_Exercise directions_
Every line of the data must be set down exactly as shown.

_Data excerpts_

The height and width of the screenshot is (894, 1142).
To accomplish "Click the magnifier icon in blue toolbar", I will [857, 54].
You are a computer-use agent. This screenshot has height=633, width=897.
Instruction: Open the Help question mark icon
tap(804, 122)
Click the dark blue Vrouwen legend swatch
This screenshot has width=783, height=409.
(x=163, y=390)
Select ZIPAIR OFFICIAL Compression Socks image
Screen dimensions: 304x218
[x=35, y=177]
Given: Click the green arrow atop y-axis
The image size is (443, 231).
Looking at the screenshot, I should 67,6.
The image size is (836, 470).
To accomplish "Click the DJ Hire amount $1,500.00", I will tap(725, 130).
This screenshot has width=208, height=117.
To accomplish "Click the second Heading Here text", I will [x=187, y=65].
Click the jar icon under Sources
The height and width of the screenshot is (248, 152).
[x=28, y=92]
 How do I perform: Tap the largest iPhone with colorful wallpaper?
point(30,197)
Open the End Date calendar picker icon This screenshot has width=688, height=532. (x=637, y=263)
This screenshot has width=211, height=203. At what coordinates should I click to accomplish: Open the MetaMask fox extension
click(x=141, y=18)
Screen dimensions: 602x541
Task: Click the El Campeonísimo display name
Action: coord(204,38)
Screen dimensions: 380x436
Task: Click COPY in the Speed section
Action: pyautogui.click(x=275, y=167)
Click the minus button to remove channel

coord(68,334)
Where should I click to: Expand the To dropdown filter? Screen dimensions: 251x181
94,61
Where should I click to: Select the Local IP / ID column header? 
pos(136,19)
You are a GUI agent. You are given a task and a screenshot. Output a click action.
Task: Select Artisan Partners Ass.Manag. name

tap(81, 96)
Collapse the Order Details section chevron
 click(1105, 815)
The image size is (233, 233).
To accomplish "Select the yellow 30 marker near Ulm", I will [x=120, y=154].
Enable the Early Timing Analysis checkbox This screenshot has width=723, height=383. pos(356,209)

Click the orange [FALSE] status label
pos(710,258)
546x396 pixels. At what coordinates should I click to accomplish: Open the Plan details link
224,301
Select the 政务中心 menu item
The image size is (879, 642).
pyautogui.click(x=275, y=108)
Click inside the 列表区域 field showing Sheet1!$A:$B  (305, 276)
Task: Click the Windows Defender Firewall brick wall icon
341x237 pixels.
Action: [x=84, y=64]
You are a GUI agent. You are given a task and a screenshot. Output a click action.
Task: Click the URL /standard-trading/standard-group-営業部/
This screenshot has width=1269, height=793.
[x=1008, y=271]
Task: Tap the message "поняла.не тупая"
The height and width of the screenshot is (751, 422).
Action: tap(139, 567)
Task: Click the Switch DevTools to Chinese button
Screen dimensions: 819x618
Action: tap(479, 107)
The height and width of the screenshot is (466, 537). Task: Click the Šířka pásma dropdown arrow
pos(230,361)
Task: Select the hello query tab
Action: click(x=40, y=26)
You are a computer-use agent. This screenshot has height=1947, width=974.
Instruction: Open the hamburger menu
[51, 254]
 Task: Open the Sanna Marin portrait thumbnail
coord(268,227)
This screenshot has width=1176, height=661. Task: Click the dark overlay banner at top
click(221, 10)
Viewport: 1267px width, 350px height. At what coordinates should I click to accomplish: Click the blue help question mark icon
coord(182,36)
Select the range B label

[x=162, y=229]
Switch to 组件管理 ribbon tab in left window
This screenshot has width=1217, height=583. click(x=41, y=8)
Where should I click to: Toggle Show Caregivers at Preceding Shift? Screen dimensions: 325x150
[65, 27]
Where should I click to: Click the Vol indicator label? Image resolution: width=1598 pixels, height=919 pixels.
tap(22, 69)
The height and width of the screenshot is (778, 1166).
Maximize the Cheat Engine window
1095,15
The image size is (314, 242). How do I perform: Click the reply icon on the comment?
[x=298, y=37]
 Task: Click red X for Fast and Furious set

_Result of this task_
The height and width of the screenshot is (894, 1142).
To accomplish "Click the magnifier icon in blue toolbar", I will [857, 54].
You are a computer-use agent. This screenshot has height=633, width=897.
Instruction: Open the Help question mark icon
tap(804, 122)
Click the dark blue Vrouwen legend swatch
This screenshot has width=783, height=409.
(x=163, y=390)
Select ZIPAIR OFFICIAL Compression Socks image
Screen dimensions: 304x218
[x=35, y=177]
Given: Click the green arrow atop y-axis
The image size is (443, 231).
Looking at the screenshot, I should 67,6.
The image size is (836, 470).
To accomplish "Click the DJ Hire amount $1,500.00", I will tap(725, 130).
This screenshot has width=208, height=117.
To accomplish "Click the second Heading Here text", I will [x=187, y=65].
Click the jar icon under Sources
The height and width of the screenshot is (248, 152).
[x=28, y=92]
 How do I perform: Tap the largest iPhone with colorful wallpaper?
point(30,197)
Open the End Date calendar picker icon This screenshot has width=688, height=532. (x=637, y=263)
This screenshot has width=211, height=203. At what coordinates should I click to accomplish: Open the MetaMask fox extension
click(x=141, y=18)
Screen dimensions: 602x541
Task: Click the El Campeonísimo display name
Action: coord(204,38)
Screen dimensions: 380x436
Task: Click COPY in the Speed section
Action: pyautogui.click(x=275, y=167)
Click the minus button to remove channel

coord(68,334)
Where should I click to: Expand the To dropdown filter? Screen dimensions: 251x181
94,61
Where should I click to: Select the Local IP / ID column header? 
pos(136,19)
You are a GUI agent. You are given a task and a screenshot. Output a click action.
Task: Select Artisan Partners Ass.Manag. name

tap(81, 96)
Collapse the Order Details section chevron
 click(1105, 815)
The image size is (233, 233).
To accomplish "Select the yellow 30 marker near Ulm", I will [x=120, y=154].
Enable the Early Timing Analysis checkbox This screenshot has width=723, height=383. pos(356,209)

Click the orange [FALSE] status label
pos(710,258)
546x396 pixels. At what coordinates should I click to accomplish: Open the Plan details link
224,301
Select the 政务中心 menu item
The image size is (879, 642).
pyautogui.click(x=275, y=108)
Click inside the 列表区域 field showing Sheet1!$A:$B  (305, 276)
Task: Click the Windows Defender Firewall brick wall icon
341x237 pixels.
Action: [x=84, y=64]
You are a GUI agent. You are given a task and a screenshot. Output a click action.
Task: Click the URL /standard-trading/standard-group-営業部/
This screenshot has width=1269, height=793.
[x=1008, y=271]
Task: Tap the message "поняла.не тупая"
The height and width of the screenshot is (751, 422).
Action: tap(139, 567)
Task: Click the Switch DevTools to Chinese button
Screen dimensions: 819x618
Action: tap(479, 107)
The height and width of the screenshot is (466, 537). Task: Click the Šířka pásma dropdown arrow
pos(230,361)
Task: Select the hello query tab
Action: click(x=40, y=26)
You are a computer-use agent. This screenshot has height=1947, width=974.
Instruction: Open the hamburger menu
[51, 254]
 Task: Open the Sanna Marin portrait thumbnail
coord(268,227)
This screenshot has width=1176, height=661. Task: Click the dark overlay banner at top
click(221, 10)
Viewport: 1267px width, 350px height. At what coordinates should I click to accomplish: Click the blue help question mark icon
coord(182,36)
Select the range B label

[x=162, y=229]
Switch to 组件管理 ribbon tab in left window
This screenshot has width=1217, height=583. click(x=41, y=8)
Where should I click to: Toggle Show Caregivers at Preceding Shift? Screen dimensions: 325x150
[65, 27]
Where should I click to: Click the Vol indicator label? Image resolution: width=1598 pixels, height=919 pixels.
tap(22, 69)
The height and width of the screenshot is (778, 1166).
Maximize the Cheat Engine window
1095,15
The image size is (314, 242). How do I perform: Click the reply icon on the comment?
[x=298, y=37]
 Task: Click red X for Fast and Furious set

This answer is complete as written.